I must say that the error ocurred when executing ansible module "win_updates".

Than you very much,

jborean93 commented 1 year ago

This does sound familiar but I'm unsure why it would be happening. The protocol_version should be set as it's returned by the first runspace pool setup message received from the server. This error would potentially indicate that the PowerShell class was created from a RunspacePool that hasn't been initialized yet. Theoretically this could happen if the connection was reset as per the following:

https://github.com/ansible/ansible/blob/7ef8e0e102388ae422b214eccffc381deeecadf1/lib/ansible/plugins/connection/psrp.py#L411-L425

This will remove the existing RunspacePool object and call _connect which is meant to create the RunspacePool. It seems like in your case it failed to do so and kept the lingering RunspacePool object around for use with the cleanup task that occurred at the end. This sounds like more of a bug in the psrp connection plugin rather than something wrong here. Are you able to open an issue on https://github.com/ansible/ansible/tree/devel?

gcilleruelobeltran commented 1 year ago

Hi thanks for the reply, is it possible that ansible module reset the RunspacePool by rebooting the machine? I use parameter reboot to delegate the module to manage rebooting if needed. The code looks like this:

name: Install updates.
win_updates:
  state: installed
  category_names: "..."
  reject_list: "..."
  log_path: ...
  reboot: True
  reboot_timeout: "{% if ... %}3600{% else %}5400{% endif %}"
register: windows_install
become: True
become_method: runas
become_user: "..."
vars:
  ansible_runas_flags: logon_type=new_credentials logon_flags=with_profile,netcredentials_only
  ansible_runas_pass: "..."
timeout: 10800

By the way, I've tried to open an issue in the link you sent me but it was impossible. When I hit "submit" It gets an error saying that the url does not exist.

jborean93 commented 1 year ago

It's most likely the module failed during the reboot phase for some reason and the reboot will continually reset the runspace pool.
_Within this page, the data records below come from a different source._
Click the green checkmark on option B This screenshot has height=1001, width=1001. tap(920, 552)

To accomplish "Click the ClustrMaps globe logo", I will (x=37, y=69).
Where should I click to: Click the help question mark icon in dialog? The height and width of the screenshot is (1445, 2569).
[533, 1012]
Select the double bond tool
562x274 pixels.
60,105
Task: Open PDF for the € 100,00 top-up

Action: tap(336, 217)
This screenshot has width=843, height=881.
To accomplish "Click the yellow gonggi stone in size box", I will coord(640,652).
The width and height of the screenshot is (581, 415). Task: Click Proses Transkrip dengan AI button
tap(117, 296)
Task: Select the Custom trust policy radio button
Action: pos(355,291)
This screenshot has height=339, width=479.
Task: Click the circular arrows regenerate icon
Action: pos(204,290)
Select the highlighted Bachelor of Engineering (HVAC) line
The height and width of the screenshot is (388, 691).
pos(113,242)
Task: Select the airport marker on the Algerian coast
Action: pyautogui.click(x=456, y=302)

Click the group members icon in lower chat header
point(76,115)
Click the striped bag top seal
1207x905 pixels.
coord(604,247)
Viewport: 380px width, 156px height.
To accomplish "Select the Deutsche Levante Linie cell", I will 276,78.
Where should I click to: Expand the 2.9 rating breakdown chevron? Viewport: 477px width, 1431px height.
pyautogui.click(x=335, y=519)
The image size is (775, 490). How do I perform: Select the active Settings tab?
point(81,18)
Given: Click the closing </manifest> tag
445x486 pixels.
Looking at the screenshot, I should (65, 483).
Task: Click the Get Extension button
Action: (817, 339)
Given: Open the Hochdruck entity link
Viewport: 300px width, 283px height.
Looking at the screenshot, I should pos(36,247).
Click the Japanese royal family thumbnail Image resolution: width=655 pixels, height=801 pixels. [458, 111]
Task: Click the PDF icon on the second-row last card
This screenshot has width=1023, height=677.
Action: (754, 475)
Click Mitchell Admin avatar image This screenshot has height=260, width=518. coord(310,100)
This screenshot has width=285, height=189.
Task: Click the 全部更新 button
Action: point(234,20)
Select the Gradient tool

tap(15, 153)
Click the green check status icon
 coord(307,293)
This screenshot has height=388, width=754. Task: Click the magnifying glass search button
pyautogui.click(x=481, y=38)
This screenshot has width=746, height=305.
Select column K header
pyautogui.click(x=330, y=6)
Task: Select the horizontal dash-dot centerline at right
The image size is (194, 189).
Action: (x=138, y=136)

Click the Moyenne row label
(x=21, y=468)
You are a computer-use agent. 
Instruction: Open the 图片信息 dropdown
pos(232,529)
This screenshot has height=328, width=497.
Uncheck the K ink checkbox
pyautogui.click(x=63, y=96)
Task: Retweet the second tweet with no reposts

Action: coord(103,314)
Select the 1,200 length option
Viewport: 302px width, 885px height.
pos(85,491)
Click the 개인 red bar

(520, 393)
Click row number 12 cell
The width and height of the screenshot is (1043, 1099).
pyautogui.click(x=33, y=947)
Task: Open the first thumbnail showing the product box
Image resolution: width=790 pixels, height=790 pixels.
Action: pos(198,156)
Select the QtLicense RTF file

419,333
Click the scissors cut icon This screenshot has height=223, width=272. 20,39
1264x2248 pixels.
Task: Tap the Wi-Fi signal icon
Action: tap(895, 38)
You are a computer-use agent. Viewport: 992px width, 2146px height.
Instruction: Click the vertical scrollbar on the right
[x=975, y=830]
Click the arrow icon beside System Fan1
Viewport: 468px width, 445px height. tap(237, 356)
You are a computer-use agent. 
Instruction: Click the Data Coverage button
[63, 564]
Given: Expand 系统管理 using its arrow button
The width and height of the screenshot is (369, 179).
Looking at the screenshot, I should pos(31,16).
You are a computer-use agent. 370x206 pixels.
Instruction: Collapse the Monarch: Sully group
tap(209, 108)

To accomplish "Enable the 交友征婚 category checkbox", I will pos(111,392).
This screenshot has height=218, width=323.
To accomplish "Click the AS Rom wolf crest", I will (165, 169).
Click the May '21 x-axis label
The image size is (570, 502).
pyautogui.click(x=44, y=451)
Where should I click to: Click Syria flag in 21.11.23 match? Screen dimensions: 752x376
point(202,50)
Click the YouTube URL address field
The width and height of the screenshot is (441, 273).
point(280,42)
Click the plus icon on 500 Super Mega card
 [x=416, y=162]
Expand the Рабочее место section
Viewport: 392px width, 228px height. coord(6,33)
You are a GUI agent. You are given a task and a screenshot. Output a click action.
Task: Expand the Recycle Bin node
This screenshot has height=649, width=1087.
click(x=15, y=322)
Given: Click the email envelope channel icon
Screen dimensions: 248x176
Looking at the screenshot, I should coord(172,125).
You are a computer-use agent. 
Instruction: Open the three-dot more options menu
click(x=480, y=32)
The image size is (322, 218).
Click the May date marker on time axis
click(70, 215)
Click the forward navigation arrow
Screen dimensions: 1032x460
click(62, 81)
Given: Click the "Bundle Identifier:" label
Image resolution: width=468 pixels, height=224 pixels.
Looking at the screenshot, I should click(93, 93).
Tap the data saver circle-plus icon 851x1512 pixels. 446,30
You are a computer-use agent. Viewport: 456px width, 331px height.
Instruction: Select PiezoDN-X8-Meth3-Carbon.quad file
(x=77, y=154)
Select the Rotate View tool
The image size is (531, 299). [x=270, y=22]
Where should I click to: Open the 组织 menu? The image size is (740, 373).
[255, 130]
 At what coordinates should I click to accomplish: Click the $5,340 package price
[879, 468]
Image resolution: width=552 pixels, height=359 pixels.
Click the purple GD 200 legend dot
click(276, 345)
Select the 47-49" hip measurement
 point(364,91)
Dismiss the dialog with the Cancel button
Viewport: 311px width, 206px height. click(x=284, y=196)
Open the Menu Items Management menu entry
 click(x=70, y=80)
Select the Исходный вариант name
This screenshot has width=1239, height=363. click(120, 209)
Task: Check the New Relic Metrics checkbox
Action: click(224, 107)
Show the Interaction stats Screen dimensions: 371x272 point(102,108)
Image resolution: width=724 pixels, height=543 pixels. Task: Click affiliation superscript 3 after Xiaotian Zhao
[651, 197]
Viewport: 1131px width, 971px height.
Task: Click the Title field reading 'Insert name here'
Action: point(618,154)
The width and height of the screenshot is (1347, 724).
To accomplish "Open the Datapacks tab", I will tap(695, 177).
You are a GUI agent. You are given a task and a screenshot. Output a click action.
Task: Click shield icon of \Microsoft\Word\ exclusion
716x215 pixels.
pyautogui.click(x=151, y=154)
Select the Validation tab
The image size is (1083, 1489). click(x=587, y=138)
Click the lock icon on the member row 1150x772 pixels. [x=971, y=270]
If it failed in a way where the runspace pool was closed/set to None but failed to be opened again then the cleanup task that runs as the end will most likely fail.

On a side note, any reason why you are using become/runas with this task?

gcilleruelobeltran commented 1 year ago

Hi, sorry i didn't reply earlier.

According to ansible documentation (https://docs.ansible.com/ansible/latest/os_guide/windows_winrm.html#winrm-limitations) "Use become to bypass all WinRM restrictions and run a command as it would locally. Unlike using an authentication transport like credssp, this will also remove the non-interactive restriction and API restrictions like WUA and DPAPI"

That is the main reason. We need to avoid the restrictions

jborean93 commented 1 year ago

The win_update module already works around it for you. The WUA example was only there if you call it yourself outside the module.

gcilleruelobeltran commented 1 year ago

All right that is good to know, we've changed that temporarly to see the behavior. Sometimes we got some problems with some machines that were resolved with that combination. The become_user was the same in all cases.